Todos tenemos caretas. Desde el pecado original el ser humano siente necesidad de cubrirse. Tomar conciencia de la presencia del mal hace que nos sintamos vulnerables, amenazados; pero es sobre todo, la experiencia de nuestra propia fragilidad moral, la que nos lleva casi instintivamente a esconder nuestro interior y tapar las vergüenzas. La necesidad de ocultamiento y protección se incrementa cuanto mayor es el riesgo de que sean ultrajados o heridos los aspectos más íntimos e insondables de la persona.
La capacidad para velar por la privacidad y la integridad de la propia vida depende en gran medida, del grado de autocontrol, ingenuidad o desconfianza de cada individuo, e incluso del estado psicológico o emocional por el que esté atravesando.
Sin embargo, nadie está libre, en un momento de debilidad, de verse arrebatado momentáneamente por el torbellino del deseo, no siempre virtuoso, que en todos nosotros aguarda impaciente, agazapado, traicionero. Se trata de las viejas tentaciones que expresan la lucha inexorable de la carne contra el espíritu.
Batalla irrisoria para unos e inútil para otros. No exagero si afirmo que en la actualidad social y eclesial este combate cuenta con escaso o nulo apoyo. Quienes se empeñan en librarlo día a día, rápidamente son considerados integristas y poco integradores… Proponer o predicar la negación de los sentidos, de la que habla San Juan de la Cruz, resulta en nuestro tiempo, para la gran mayoría de los evangelizadores y educadores en la fe, algo absolutamente arcaico, extemporáneo y fuera de lugar.

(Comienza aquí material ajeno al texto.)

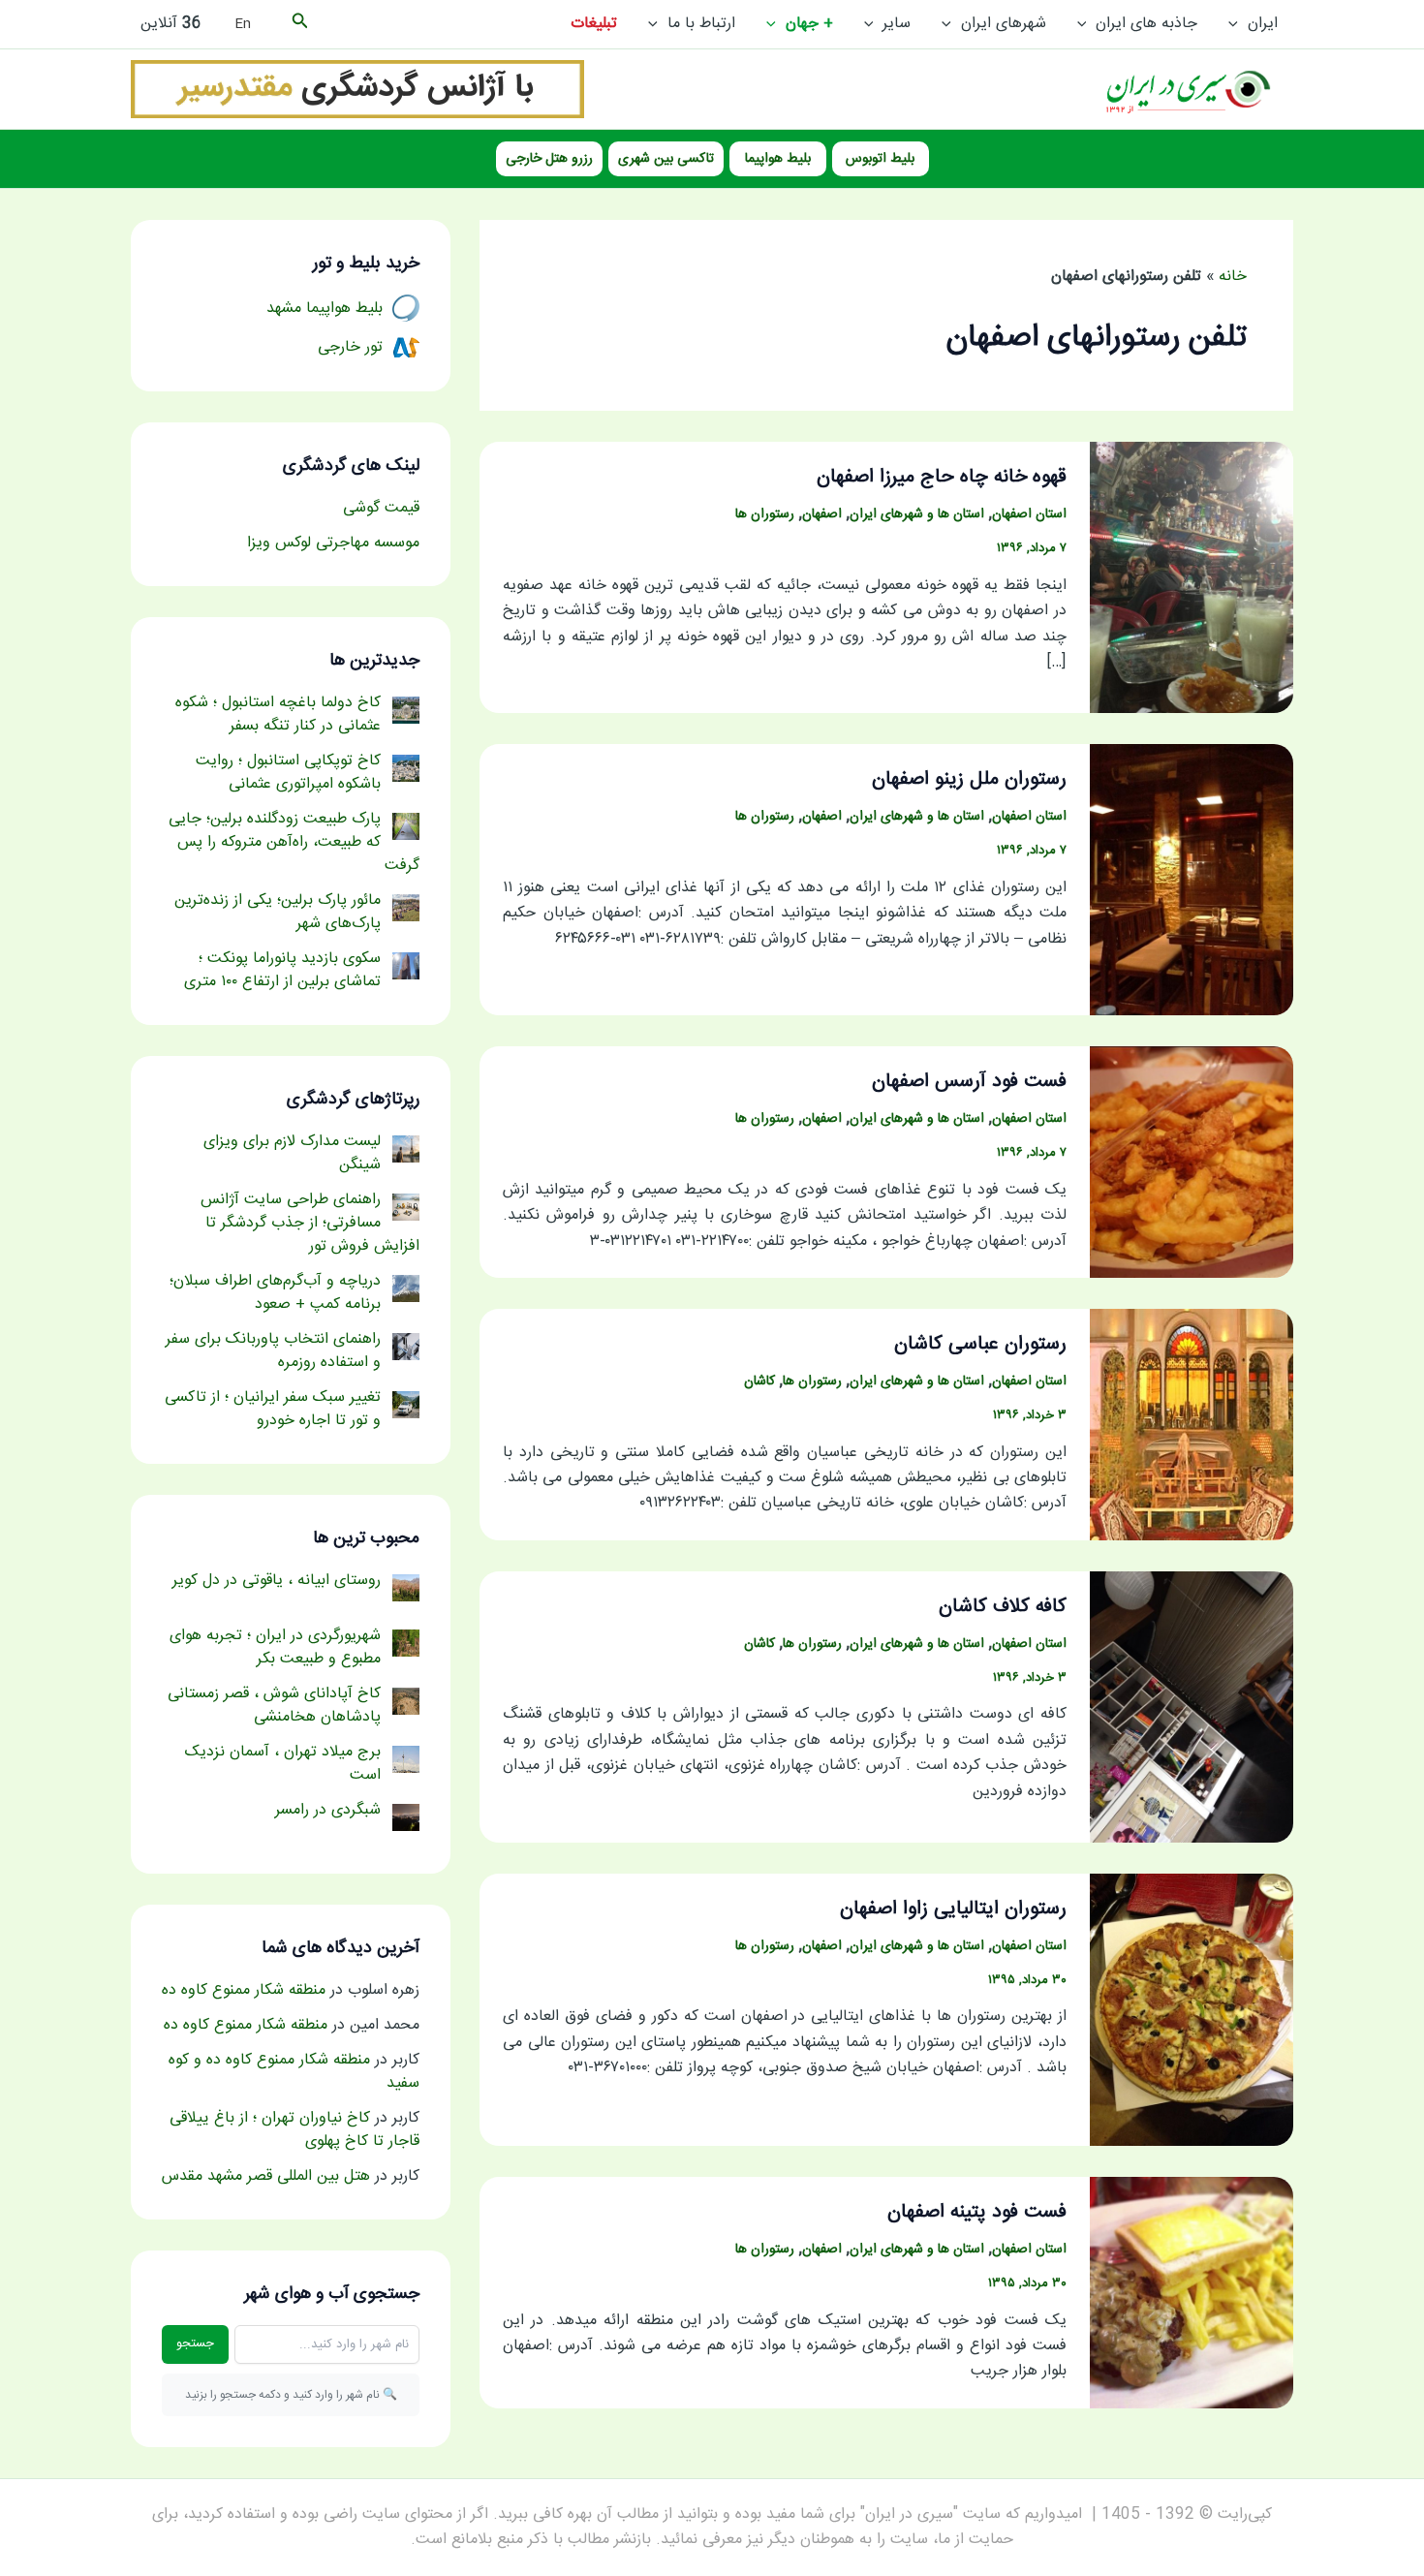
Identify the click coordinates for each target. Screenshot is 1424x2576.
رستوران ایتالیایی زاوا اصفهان (953, 1909)
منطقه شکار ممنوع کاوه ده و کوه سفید (294, 2071)
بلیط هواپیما (778, 159)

Percibimos una tendencia generalizada a rechazar abiertamente actitudes y comportamientos de la espiritualidad clásica, que tantos frutos de santidad han dado a lo largo de los siglos, como si ahora, paradógicamente, se hubiese descubierto que eran menos comprometidos, misioneros y eficaces que los estilos exhibicionistas, autorreferenciales y secularizados, tan en boga, pero que acaban convirtiéndose en una suerte de coqueteo con la mundanidad.
Así es como el Diablo siembra la duda, estimula los apetitos y prepara la trampa. Ahora bien, no nos equivoquemos, la caída no es la principal victoria del Enemigo, menos aún si, tras los sentimientos de autodesprecio por la propia torpeza, el peso de la conciencia lleva al penitente a elevar humildemente la mirada a Dios, que nos acoge una y otra vez con ternura paternal.
El Maligno disfruta bastante más al lado de los hermanos mayores del hijo pródigo, contemplando el señalamiento público, que despoja de dignidad al pecador y lo sitúa como al publicano frente al fariseo, como a la adúltera ante los lapidadores, propiciando toda clase de juicios despiadados y ataques injustificados, al poner en marcha un tsunami de descrédito que se propaga en círculos concéntricos y termina ahogando a todos por igual.
El padre de la Mentira conoce bien las argucias que hay que emplear para conseguir la expansión del mal. Como maestro del engaño y la confusión, bajo capa de trasparencia esconde la difamación, tras la máscara de la justicia oculta la crueldad. Así, con el arte del camuflaje, decididamente provoca lo que dice querer evitar.
No es fácil escapar a las seducciones de Satanás en sus múltiples manifestaciones e innumerables caretas. La falta de perspectiva, la ceguera mental, la escasa empatía, y sobre todo los intereses ajenos a la fe, se prestan tristemente a hacer el juego al Demonio, pensando que se actúa con rectitud de corazón. Y es que, como ya dijo alguien en el primer milenio, el infierno está empedrado de buenas intenciones.
Por eso, que nadie se lleve a error pensando que lo diabólico forma parte de un acervo mítico o se localiza en una sola dirección, porque el Príncipe de las tinieblas, como asegura el Apocalipsis, tiene siete cabezas y diez cuernos, y un especial gusto por las diademas.
Gracias a Dios, los poderes de este mundo pasan, y el único que ostenta la corona, signo de la unidad, es Cristo, nuestro Rey.